• [Esercizi da svolgere]
a - Secondo l'articolo su The Fabelmans, quale attore interpreta Sammy Fabelman?
b - Riporta il passo dell'articolo su The Fabelmans da "Non è un biopic" fino a "ha spiegato Spielberg." compreso, sostituendo "Toronto" con "Venezia".

::: Testo fornito

Cultura
The Fabelmans: il film più personale di Steven Spielberg

Un giovane che sogna di diventare regista, una famiglia ebrea e il bullismo antisemita: c’è molto della vita reale del regista nell’ultima pellicola presentata in anteprima a Toronto. Nelle sale italiane a metà dicembre

Non è un biopic e nemmeno un’autobiografia, ma c’è molta della gioventù di Steven Spielberg nelle scene e nella trama di di The Fabelmans, l’ultimo film del grande regista mostrato in anteprima al Festival del Cinema di Toronto.

“Ci sono 75 anni di esperienza di vita in questo film. Ho pensato a realizzarlo per un lungo periodo. E aver deciso finalmente di farlo non vuol dire che io stia pensando di ritirarmi: questo non è il mio canto del cigno, non credete a chi vi dice così” ha spiegato Spielberg.

Nella pellicola, che sarà nelle sale italiane a metà dicembre, il regista “fotografa” l’infanzia e soprattutto l’adolescenza di Sammy Fabelman (Gabriel LaBelle), aspirante cineasta, che sogna di fare del cinema la sua vita, sperimentando con i mezzi più creativi l’arte della macchina da presa nei suoi primi tentativi di film. Un visionario talentuoso che però deve convivere con i frequenti trasferimenti per ragioni di lavoro del padre ingegnere.

::::::
::: Materiale fornito

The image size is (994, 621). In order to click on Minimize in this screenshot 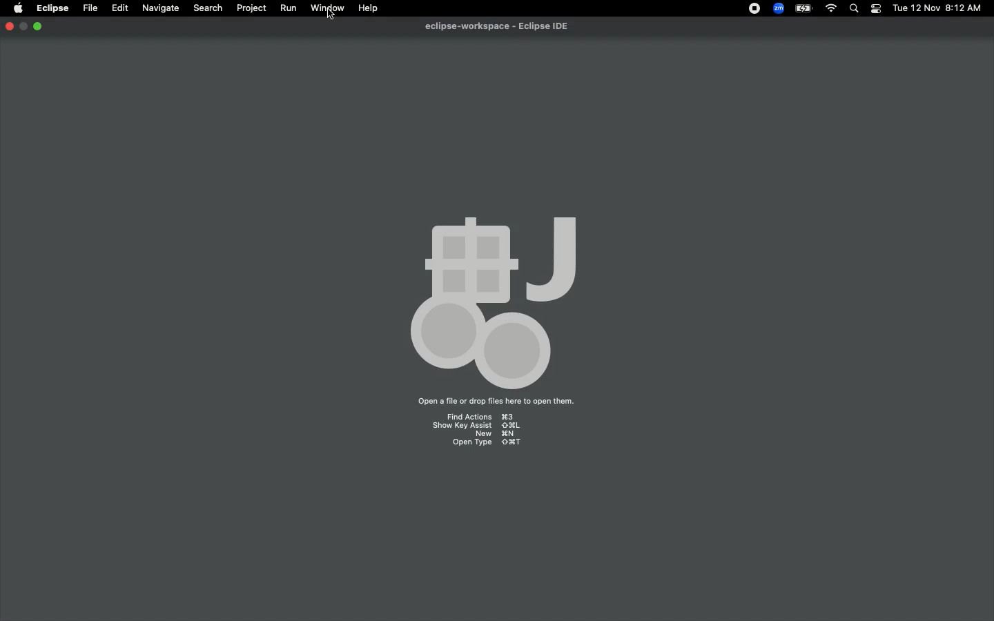, I will do `click(23, 27)`.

::::::

• [Soluzioni]
a - Gabriel LaBelle.

b -
Non è un biopic e nemmeno un’autobiografia, ma c’è molta della gioventù di Steven Spielberg nelle scene e nella trama di di The Fabelmans, l’ultimo film del grande regista mostrato in anteprima al Festival del Cinema di Venezia.

“Ci sono 75 anni di esperienza di vita in questo film. Ho pensato a realizzarlo per un lungo periodo. E aver deciso finalmente di farlo non vuol dire che io stia pensando di ritirarmi: questo non è il mio canto del cigno, non credete a chi vi dice così” ha spiegato Spielberg.